Los incultos norteamericanos, que no saben
quién es Homero y que les importa un bledo la Academia Francesa ,
están haciendo progresar mientras tanto el cine con pasos de gigante, descubriendo
los nuevos temas del Far-West y la vitalidad de las anchas praderas. Las
cintas de Porter son oxígeno puro al lado de las anquilosadas y ridículas
piezas de museo que producen los sesudos varones de Francia. En América el cine
está forjando su nuevo lenguaje, con el empleo de las acciones paralelas, el
uso del primer plano y la utilización de escenarios naturales. En Francia la cámara
se encierra en los más convencionales decorados de estudio, renuncia a sus
posibilidades creadoras e inicia lo que más tarde se llamará star-system,
esto es, la utilización del prestigio
de la vedette o
estrella (sea
intérprete o autor) como gancho para el público, que desde luego ayudará a
salvar el bache que atraviesa el cine francés. Aunque influyen también otros
factores, como el Congreso de Fabricantes de Películas de 1909, en el que se
decide sustituir la venta de películas por su alquiler, que beneficia tanto a
productores como a exhibidores, al tiempo que cancela el pasado aventurero de
las barracas de feria y otorga cierta seriedad al nuevo comercio. El cine, a
pesar de la torpeza de tantos profesionales de la cultura, acabará por adquirir
sus títulos de nobleza. A pesar del pedante Film
d' Art que se propaga, entre
aplausos, por Europa, suscitando imitaciones en Dinamarca e Italia y llega
hasta América, en donde Zukor, que
ha importado la imagen augusta de Sarah Bernhardt, fundará la empresa Actores
famosos en obras famosas. Su
nombre no puede ser más significativo.
Verdaderamente, el itinerario recorrido hasta
ahora por la locomotora de Lumiére ha sido intenso y vertiginoso. Se ha pasado
de las simples escenas documentales rodadas de un tirón, en un solo plano, a
las películas que narran argumentos relativamente complejos, con variedad de
escenas. No hablemos ya de los relatos
del teatro clásico, que eso es harina de otro
costal, sino de las cintas de Méliés, de Brighton, de Zecca, de Porter o de la Vitagraph.

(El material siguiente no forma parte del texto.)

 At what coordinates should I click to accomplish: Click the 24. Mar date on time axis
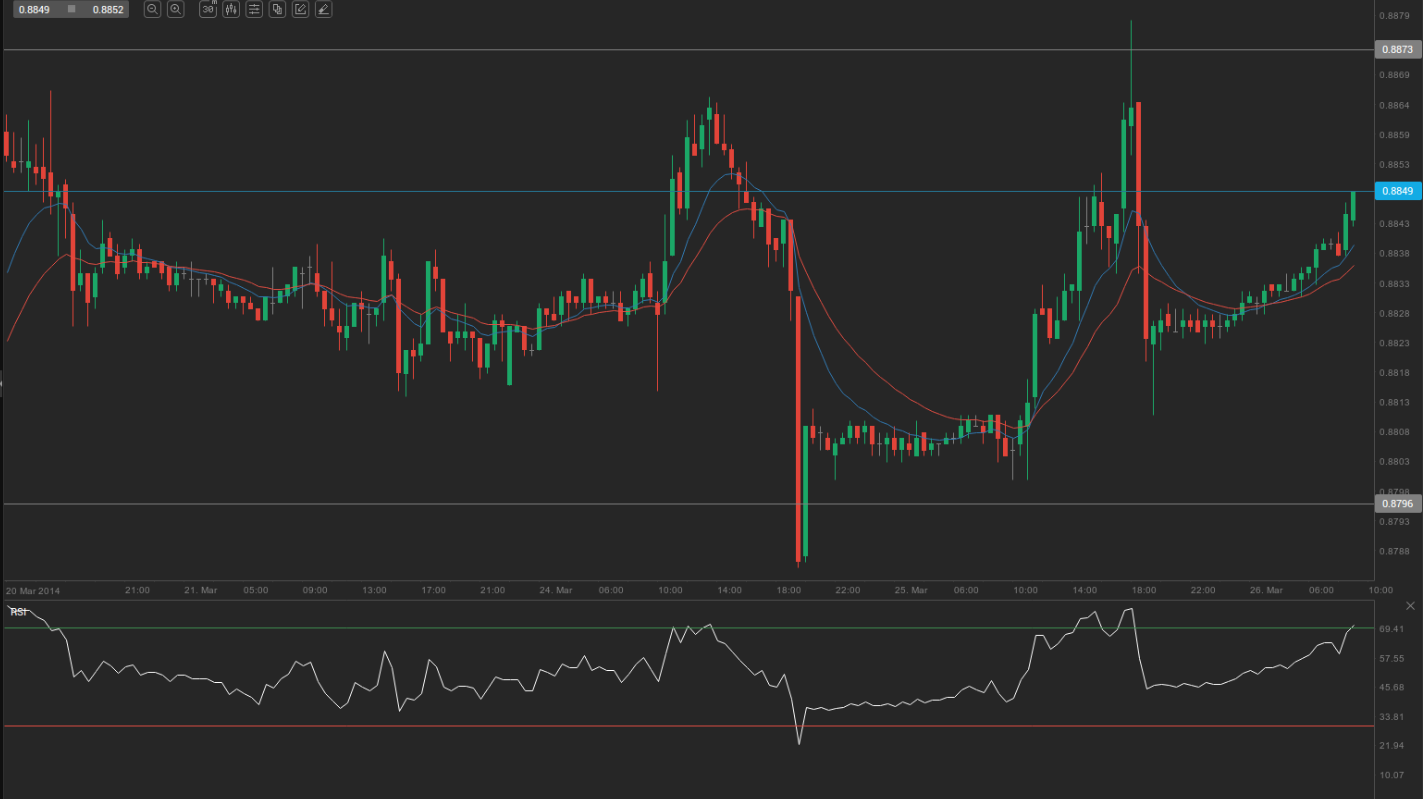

El cine ha aprendido a narrar y, además, de la
barraca de feria ha pasado a estabilizarse en el Nickel-Odeon;
de la artesanía de Méliés ha pasado a la
industria altamente organizada de Pathé o de Edison, con sus luchas
encarnizadas por el control del que será el «arte de masas» por excelencia e
instrumento capital de presión sobre la opinión pública. En verdad que el
cine, a pesar de obstáculos como el calamitoso incendio del Bazar de la Caridad , ha dado un salto
gigantesco en pocos años. Pocos años que han bastado para ofrecer en abanico un
preludio de temas casi exhaustivo de los grandes temas que mueven al hombre
desde sus orígenes: la política, el sexo, la religión, las injusticias
sociales... ¡Quién podía predecir que la persistencia retiniana nos llevaría
tan lejos! En sus pocos años de vida el cine ofrece ya un retablo de maravillas
en el que se codean, en familiar vecindad, Eurípides, Zolà, Juana de Arco,
experimentos de magia, Dante, bailarinas orientales, Shakespeare, mujeres
voladoras, asaltos de trenes, falsos documentales, modelos desnudándose, Edipo,
Tosca, Guillermo Tell, atentados políticos, catástrofes marítimas, la Pasión de Cristo,… ¿Ha
ofrecido algún arte tanto y tan variado en sus doce primeros años de vida?